The National Labor Relations Act has long provided protection to employees to discuss wages, hours and working conditions. Recently the NLRB has extended that protection to discussions on social media sites like Facebook or Twitter. For example, the NLRB has found violations of the NLRA where an employee was fired for criticizing his or her boss on Facebook.
However, the NLRB’s protection does not necessarily extend to an employee posting a rant on his or her social media page, or making derogatory comments about customers on their own. The NLRB, so far, has only protected activity where two or more employees were discussing the workplace. Employee comments on social media that are mere complaints about or general dissatisfaction with the job would not be protected.
Another example of unprotected speech occurred when an employee listed his occupation on LinkedIn as “f*cktard.” Clearly, the employee was not engaging in any discussion of workplace, so he was not under the NLRA’s protection. The NLRA will also not protect patently untrue, egregiously disloyal, threatening or harassing speech.
The NLRB has also made it clear that it will be closely reviewing social media policies for violations of the NLRA. The NLRB indicated that employers should not draft broad social media policies that could prohibit, discourage or chill discussions about wages, hours or working conditions.

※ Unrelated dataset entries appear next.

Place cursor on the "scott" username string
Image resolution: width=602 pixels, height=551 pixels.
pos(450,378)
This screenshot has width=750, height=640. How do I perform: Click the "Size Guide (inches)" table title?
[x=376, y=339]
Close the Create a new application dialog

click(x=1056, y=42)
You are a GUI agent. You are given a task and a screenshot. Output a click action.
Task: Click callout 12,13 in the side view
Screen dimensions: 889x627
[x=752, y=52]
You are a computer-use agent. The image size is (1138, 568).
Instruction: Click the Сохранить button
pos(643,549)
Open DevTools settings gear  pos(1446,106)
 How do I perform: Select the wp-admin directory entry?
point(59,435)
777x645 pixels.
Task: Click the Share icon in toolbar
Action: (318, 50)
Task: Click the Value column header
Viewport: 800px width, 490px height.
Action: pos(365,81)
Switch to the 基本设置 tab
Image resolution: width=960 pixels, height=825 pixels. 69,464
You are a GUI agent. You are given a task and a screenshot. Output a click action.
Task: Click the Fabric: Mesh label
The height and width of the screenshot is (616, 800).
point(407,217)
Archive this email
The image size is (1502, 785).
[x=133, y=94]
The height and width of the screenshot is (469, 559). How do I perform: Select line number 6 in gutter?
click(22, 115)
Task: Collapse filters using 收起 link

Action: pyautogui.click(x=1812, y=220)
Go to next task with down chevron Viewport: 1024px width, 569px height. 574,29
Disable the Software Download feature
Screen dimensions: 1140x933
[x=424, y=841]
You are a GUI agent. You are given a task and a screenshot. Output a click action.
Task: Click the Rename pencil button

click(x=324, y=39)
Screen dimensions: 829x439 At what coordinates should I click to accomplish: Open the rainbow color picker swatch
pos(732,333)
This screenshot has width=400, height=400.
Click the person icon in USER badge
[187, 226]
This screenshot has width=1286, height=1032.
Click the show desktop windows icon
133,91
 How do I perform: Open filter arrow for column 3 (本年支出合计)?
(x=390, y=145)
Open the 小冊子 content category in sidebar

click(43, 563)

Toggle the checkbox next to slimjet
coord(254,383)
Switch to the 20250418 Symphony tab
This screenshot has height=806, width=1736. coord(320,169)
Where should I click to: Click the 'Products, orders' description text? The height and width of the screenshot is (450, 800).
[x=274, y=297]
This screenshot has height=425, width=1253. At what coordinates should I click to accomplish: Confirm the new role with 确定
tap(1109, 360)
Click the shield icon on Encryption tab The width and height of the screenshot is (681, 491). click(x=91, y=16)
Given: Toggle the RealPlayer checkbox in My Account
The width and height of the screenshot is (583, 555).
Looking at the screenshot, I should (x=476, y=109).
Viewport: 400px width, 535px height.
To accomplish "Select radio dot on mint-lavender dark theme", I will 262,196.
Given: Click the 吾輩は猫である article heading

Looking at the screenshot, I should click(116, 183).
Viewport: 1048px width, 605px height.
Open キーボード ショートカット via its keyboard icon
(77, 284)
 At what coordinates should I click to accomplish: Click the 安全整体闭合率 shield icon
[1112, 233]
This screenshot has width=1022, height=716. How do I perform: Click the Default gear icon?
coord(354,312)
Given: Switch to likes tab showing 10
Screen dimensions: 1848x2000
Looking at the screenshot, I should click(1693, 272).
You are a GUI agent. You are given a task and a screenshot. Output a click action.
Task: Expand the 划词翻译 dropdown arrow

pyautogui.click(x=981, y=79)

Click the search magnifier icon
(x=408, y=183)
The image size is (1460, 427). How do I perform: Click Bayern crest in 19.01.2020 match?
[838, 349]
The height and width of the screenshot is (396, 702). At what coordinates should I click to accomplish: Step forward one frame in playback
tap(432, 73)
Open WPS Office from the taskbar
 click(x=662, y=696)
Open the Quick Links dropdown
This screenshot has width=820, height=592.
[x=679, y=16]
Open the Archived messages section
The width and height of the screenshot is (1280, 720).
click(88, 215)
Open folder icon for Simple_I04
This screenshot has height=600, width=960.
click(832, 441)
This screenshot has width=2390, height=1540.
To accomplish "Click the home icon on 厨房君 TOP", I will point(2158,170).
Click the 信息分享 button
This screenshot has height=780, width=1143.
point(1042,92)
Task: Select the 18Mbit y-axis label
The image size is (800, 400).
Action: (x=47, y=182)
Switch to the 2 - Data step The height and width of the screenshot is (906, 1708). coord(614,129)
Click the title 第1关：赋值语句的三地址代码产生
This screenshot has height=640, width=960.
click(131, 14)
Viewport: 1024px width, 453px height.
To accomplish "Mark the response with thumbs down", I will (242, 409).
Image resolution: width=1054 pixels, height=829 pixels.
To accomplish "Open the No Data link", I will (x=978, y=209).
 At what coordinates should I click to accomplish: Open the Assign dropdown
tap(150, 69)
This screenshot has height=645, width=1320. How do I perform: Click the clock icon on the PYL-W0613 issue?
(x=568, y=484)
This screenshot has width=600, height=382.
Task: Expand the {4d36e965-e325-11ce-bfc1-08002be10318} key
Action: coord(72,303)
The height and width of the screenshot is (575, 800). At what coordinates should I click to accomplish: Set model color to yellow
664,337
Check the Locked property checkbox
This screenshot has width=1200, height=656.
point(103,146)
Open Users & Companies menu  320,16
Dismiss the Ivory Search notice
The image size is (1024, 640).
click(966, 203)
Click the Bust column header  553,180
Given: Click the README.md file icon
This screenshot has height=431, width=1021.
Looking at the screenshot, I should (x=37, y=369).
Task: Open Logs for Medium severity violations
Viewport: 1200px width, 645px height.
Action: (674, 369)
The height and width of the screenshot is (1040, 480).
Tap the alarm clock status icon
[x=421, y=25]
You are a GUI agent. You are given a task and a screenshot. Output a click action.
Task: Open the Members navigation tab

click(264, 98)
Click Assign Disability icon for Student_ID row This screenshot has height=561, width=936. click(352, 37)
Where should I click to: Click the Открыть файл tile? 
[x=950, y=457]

An appropriate social media policy will specifically discuss the conduct prohibited (e.g. do not discuss trade secrets), specifically inform the employees that they retain their rights under the NLRA and should not use vague terms like “appropriate” or “professional” without providing clear definitions.
The NLRB has a great deal to say about employee conduct and social media policies (which I plant to discuss in a future post), and any social media policy should be discussed with legal counsel before implementation.